Pirelli says that wear and degradation of its tyres around Monaco was minimal throughout the weekend. Both the Soft and Super-Soft worked to allow drivers to do just one pitstop throughout the race, with some even completing the latter part of the race on the Super-Soft after pitting early on the Softs.
We heard Lewis Hamilton was complaining about his rear tyres around lap 18, however his team did notify him to say that the temperatures were “ok” and “on target.” Pirelli’s Paul Hembery pointed out something really interesting, saying that the tyre manufacturer found “the tyres on Grosjean’s car, still had 20% of their rubber left despite having completed more than 50 laps.”
“Although we’re running a more durable tyre this year, performance is not generally compromised,” he adds. This is something we saw in the race, with drivers like Nico Hulkenberg able to start on the Soft from 11th and move all the way up to 5th by passing cars and making key decisions strategy wise.
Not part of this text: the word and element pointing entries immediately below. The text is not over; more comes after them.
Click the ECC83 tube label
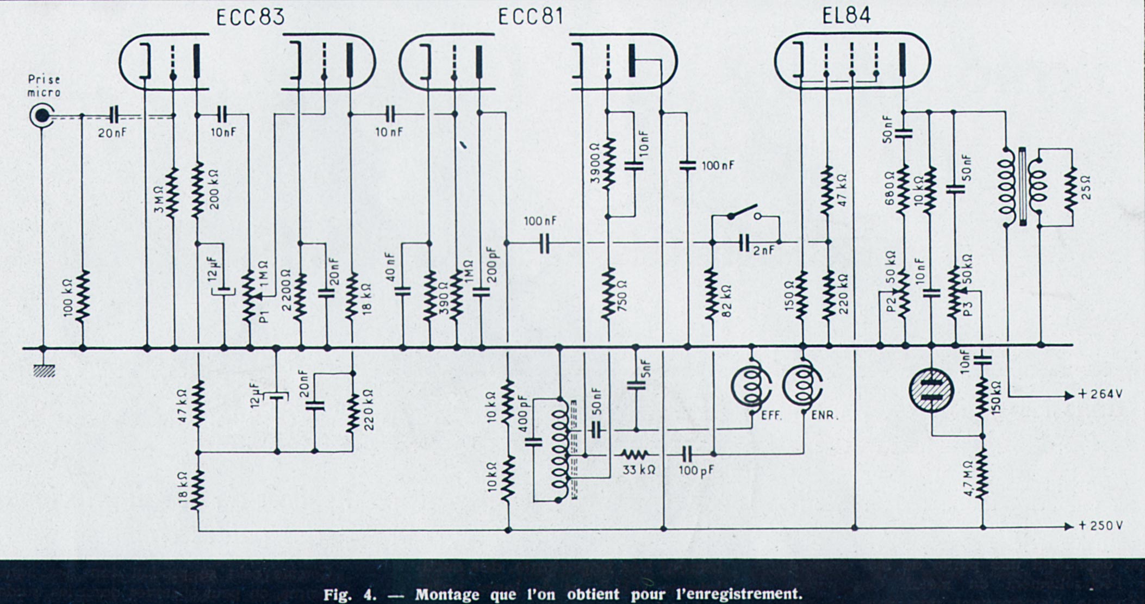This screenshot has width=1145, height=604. click(x=250, y=17)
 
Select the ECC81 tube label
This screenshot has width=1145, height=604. click(x=530, y=17)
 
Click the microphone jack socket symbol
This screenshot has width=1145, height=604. click(x=41, y=115)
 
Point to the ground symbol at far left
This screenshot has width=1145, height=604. click(x=44, y=371)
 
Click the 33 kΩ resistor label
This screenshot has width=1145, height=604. click(x=638, y=469)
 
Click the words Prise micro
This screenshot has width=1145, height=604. click(x=45, y=86)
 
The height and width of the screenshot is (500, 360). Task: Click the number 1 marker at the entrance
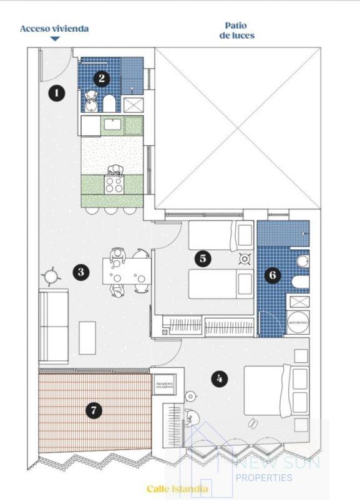(x=57, y=94)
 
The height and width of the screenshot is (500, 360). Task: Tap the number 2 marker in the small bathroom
(x=100, y=79)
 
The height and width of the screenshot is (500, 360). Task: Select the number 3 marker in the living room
(x=80, y=272)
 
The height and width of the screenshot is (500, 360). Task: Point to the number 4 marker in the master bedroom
(x=218, y=378)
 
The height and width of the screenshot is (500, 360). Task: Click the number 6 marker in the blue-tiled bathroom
(x=274, y=274)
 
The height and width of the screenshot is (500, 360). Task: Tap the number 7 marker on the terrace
(x=94, y=410)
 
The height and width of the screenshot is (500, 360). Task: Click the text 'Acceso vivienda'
(x=54, y=29)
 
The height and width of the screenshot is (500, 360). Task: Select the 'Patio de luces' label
(x=236, y=31)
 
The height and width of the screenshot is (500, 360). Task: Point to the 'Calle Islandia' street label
(x=177, y=489)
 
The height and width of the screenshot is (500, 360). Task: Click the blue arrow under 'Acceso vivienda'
(x=55, y=39)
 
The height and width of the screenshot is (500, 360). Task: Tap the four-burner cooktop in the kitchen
(x=114, y=184)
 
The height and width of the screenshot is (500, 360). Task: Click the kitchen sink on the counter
(x=112, y=124)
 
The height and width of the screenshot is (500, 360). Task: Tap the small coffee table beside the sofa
(x=87, y=337)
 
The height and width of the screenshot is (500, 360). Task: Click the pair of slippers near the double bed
(x=254, y=424)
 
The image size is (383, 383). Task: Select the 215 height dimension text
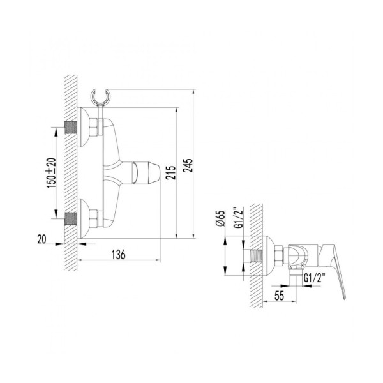[169, 173]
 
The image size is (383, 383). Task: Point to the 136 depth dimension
[119, 254]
That move on Magnussen into the tunnel will probably forever stick out as the best move of the race for me, despite many fabled attempts at the hairpin.
Williams’ Felipe Massa also looked to capitalise on tyre strategy after getting knocked out of Qualifying by Marcus Ericsson in the Caterham, employing what Pirelli described as a “innovative” strategy to run on the Super-Soft tyre for 45 laps, before switching to the Soft for the final stint. That allowed him to get from 16th to 7th. Grosjean also went on a similar strategy, ending up in 8th overall.
Mercedes it seems were reacting to an inevitable Safety Car period, as they knew they could run for the entire race without tyre problems. Of course it would be a case of who reacts first out of their drivers that sees which one out of Hamilton and Rosberg get track position. Hamilton thought he should’ve came in as soon as the incident happened to cover the Safety Car coming out, however he said after the race that the strategist they had at Mercedes only focuses on whats best for the team, which means he probably would’ve risked coming in and his crew not being ready for him.
Fuel management really proved to be the big factor for those two, with Rosberg using more in the middle part of the race than Hamilton, which forced him to back off in some key areas of the track. That ultimately allowed the battle to remain as close as it did throughout the race.
For Marussia meanwhile it seemed to be a luck of the draw. They were just in the right place at the right time, and that allowed them to clinch their first ever points in Formula 1 – a feat that is quite hard for a team in such a competitive sport. I think I join the entire F1 community in wishing them a congratulations.